- SOURCE INFORMATION:
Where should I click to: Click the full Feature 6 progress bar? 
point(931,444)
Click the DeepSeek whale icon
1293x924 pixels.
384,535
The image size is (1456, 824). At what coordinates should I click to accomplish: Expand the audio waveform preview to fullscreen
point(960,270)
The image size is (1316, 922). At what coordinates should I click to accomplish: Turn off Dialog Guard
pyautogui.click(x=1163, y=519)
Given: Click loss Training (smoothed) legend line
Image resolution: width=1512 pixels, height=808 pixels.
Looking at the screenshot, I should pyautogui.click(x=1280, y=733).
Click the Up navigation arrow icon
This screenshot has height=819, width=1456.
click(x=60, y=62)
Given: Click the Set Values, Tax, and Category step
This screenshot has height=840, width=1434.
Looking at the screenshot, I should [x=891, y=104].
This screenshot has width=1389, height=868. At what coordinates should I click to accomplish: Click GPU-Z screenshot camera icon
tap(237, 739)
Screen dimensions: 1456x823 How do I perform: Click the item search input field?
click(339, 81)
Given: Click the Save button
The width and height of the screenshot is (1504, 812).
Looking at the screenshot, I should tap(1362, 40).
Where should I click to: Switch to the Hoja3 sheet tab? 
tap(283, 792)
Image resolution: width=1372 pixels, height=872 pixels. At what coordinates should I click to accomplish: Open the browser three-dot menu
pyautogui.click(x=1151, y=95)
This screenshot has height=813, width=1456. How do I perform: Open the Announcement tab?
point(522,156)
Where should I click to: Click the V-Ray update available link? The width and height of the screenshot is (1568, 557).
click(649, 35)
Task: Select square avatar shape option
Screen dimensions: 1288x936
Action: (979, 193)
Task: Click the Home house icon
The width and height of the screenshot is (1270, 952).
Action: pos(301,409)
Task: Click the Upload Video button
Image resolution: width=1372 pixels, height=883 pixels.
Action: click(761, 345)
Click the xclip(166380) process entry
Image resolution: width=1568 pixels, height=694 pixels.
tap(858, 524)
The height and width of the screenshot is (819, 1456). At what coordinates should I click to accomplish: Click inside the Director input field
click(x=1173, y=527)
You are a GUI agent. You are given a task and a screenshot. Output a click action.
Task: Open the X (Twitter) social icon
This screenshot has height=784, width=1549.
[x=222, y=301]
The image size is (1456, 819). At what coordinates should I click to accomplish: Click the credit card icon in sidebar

- EXERCISE GOAL: Each entry above needs to be duplicated verbatim.

- RESPONSE FOR THIS EXERCISE:
Where should I click to: Click the full Feature 6 progress bar? 
point(931,444)
Click the DeepSeek whale icon
1293x924 pixels.
384,535
The image size is (1456, 824). At what coordinates should I click to accomplish: Expand the audio waveform preview to fullscreen
point(960,270)
The image size is (1316, 922). At what coordinates should I click to accomplish: Turn off Dialog Guard
pyautogui.click(x=1163, y=519)
Given: Click loss Training (smoothed) legend line
Image resolution: width=1512 pixels, height=808 pixels.
Looking at the screenshot, I should pyautogui.click(x=1280, y=733).
Click the Up navigation arrow icon
This screenshot has height=819, width=1456.
click(x=60, y=62)
Given: Click the Set Values, Tax, and Category step
This screenshot has height=840, width=1434.
Looking at the screenshot, I should [x=891, y=104].
This screenshot has width=1389, height=868. At what coordinates should I click to accomplish: Click GPU-Z screenshot camera icon
tap(237, 739)
Screen dimensions: 1456x823 How do I perform: Click the item search input field?
click(339, 81)
Given: Click the Save button
The width and height of the screenshot is (1504, 812).
Looking at the screenshot, I should tap(1362, 40).
Where should I click to: Switch to the Hoja3 sheet tab? 
tap(283, 792)
Image resolution: width=1372 pixels, height=872 pixels. At what coordinates should I click to accomplish: Open the browser three-dot menu
pyautogui.click(x=1151, y=95)
This screenshot has height=813, width=1456. How do I perform: Open the Announcement tab?
point(522,156)
Where should I click to: Click the V-Ray update available link? The width and height of the screenshot is (1568, 557).
click(649, 35)
Task: Select square avatar shape option
Screen dimensions: 1288x936
Action: (979, 193)
Task: Click the Home house icon
The width and height of the screenshot is (1270, 952).
Action: pos(301,409)
Task: Click the Upload Video button
Image resolution: width=1372 pixels, height=883 pixels.
Action: click(761, 345)
Click the xclip(166380) process entry
Image resolution: width=1568 pixels, height=694 pixels.
tap(858, 524)
The height and width of the screenshot is (819, 1456). At what coordinates should I click to accomplish: Click inside the Director input field
click(x=1173, y=527)
You are a GUI agent. You are given a task and a screenshot. Output a click action.
Task: Open the X (Twitter) social icon
This screenshot has height=784, width=1549.
[x=222, y=301]
The image size is (1456, 819). At what coordinates should I click to accomplish: Click the credit card icon in sidebar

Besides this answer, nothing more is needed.